Отец кивнул еще раз: однако, мне уже было видно, что лицо его под шерстью наливается дурной кровью, а пасть с трудом сдерживает низкое и опасное рычание.

– Смотри, Улав Аудунссон: вот честное серебро! – на стол, уже очищенный от остатков тризны, упал кожаный кошель тонкой работы. Внутри угадывались монеты, и было этих монет много. – Фунд живых просит тебя, и в том собран фунд серебра: отправь Амлета учиться на Сокрытый Остров к скальду Снорри Ульварссону, прозванному Белым Лисом!

Поехать на Остров было бы очень интересно: даже не для того, чтобы учиться у самого Белого Лиса, но и просто посмотреть!

Остров по праву называли одним из великих чудес Полуночных Вод: расположен он был в холодных пределах залива Фахсафлоуи, в часе неспешной гребли за островом Энгей, но просто так выйти на его берег было нельзя.

Говорили, что сам Снорри Ульварссон своим небывалым искусством великого скальда то ли поднял большую скалу из пучины вод, то ли пригнал ее откуда-то с заката, после чего и поселился на новом острове сам.

Сокрытым же его сделали вечные колдовские туманы, надежно укрывающие остров даже в самую ясную и солнечную погоду. Плыть прямо внутрь тумана нельзя – даже крепчайший борт корабля не выдержит столкновения с острыми скалами, в изобилии разбросанными вокруг своего морского жилища силой старого скальда.

Кроме самого Снорри, и это я знал доподлинно, на скале жили его ученики, друзья и, наверное, несколько трэлей: последние должны быть постоянно заняты по хозяйству для того, чтобы не мешать ученикам, собственно, учиться.

Попасть на Сокрытый Остров и стать учеником Белого Лиса было тем более почетным, что могло попросту не получиться. Сын Ульвара брал плату за обучение, и брал ее серебром или франкским золотом: собрать нужное количество полновесных монет получилось бы не у всякого могучего бонда, да и вольный викинг не всегда возвращался из похода, даже и удачного, со звенящим мешком нужного веса.

– Ты ведь знаешь эту историю? – сдерживать норов свой отцу становилось все труднее, и тем тяжелее давалось молчание, он и заговорил. – Помнишь ли ты, друг мой, Великое Стояние и Долгий Сон?
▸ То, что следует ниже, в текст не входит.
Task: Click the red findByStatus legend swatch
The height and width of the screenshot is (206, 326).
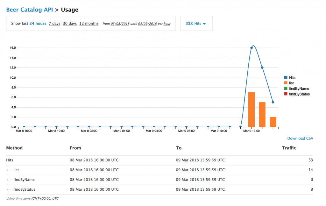Action: click(x=286, y=94)
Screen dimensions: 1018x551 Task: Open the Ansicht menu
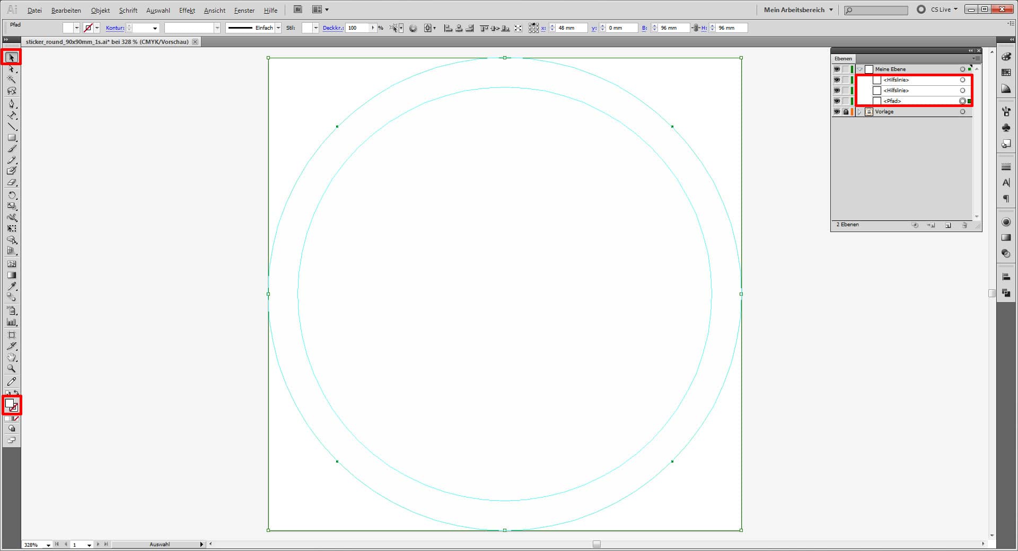point(214,10)
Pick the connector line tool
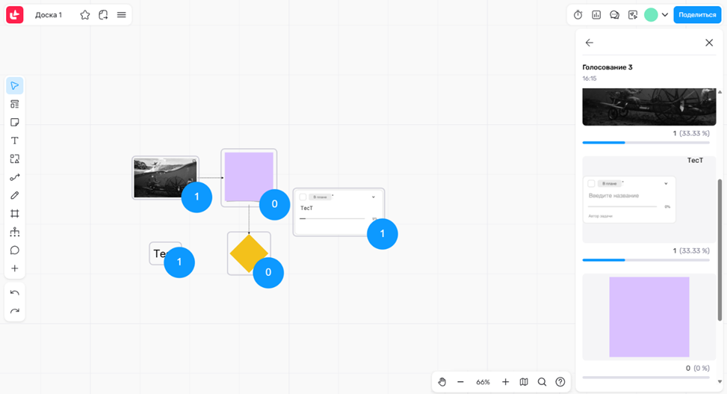 14,177
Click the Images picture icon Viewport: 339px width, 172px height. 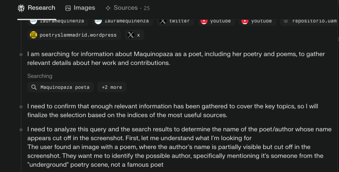pos(68,8)
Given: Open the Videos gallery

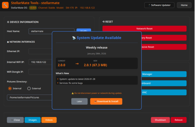Looking at the screenshot, I should click(x=49, y=120).
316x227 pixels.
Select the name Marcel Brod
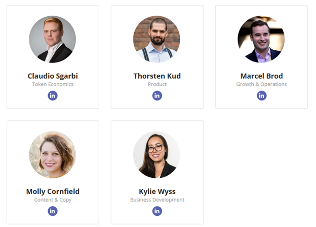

Вновь пришла пора кивать рогатой голове. Слов Гард, друг моего отца, не сказал: ему, верно, и самому нелегко давались эти воспоминания.

– Помнишь ли ты, кто был в нашей ватаге знатным скальдом до Долгого Сна, и сколько скальдов в ней было кроме одного знатного? – отец справился с гневом: возможно, тому помогла явно терзающая Улава Аудунссона печаль.

– Я помню это, Улав, некогда называемый Звонким Бакстагом, – согласился глашатай. – Я ведь и сам ходил в той ватаге, и именно моими руками могучий Одинссон сломал шею последнего фомора полуночных вод.

– Тогда к чему этот разговор, эта просьба и этот, – отец ткнул кулаком кошель, никуда не девшийся со стола, – фунд? Отправил ли бы ты своего сына учиться такому, зная судьбу, которая будет его ждать?

Отец замолчал, то ли сказав все, что хотел, то ли временно утратив дар речи.

– Великое Стояние, Долгий Сон… – голос послышался неожиданно, и явлен он был только мне: Хетьяр Сигурдссон вновь очнулся от своего сна, или почему еще духи могут так долго молчать. – А ведь я знаю эту легенду, читал где-то.

Возражать я не стал: мне было интересно. Отец никогда не то, чтобы не рассказывал эту историю, он и слов этих старался при мне не называть.

– Если кратко, то ватага, в которой ходил твой отец, наткнулась на последнего живого ледяного изверга – у вас их называют фоморами – и самонадеянно решила его одолеть. Правда, я могу путаться в деталях, все-таки, у нас даже не до конца были уверены в том, что это было на самом деле, а не просто кто-то выдумал, – повинился дух человека, при жизни прозванного Строителем.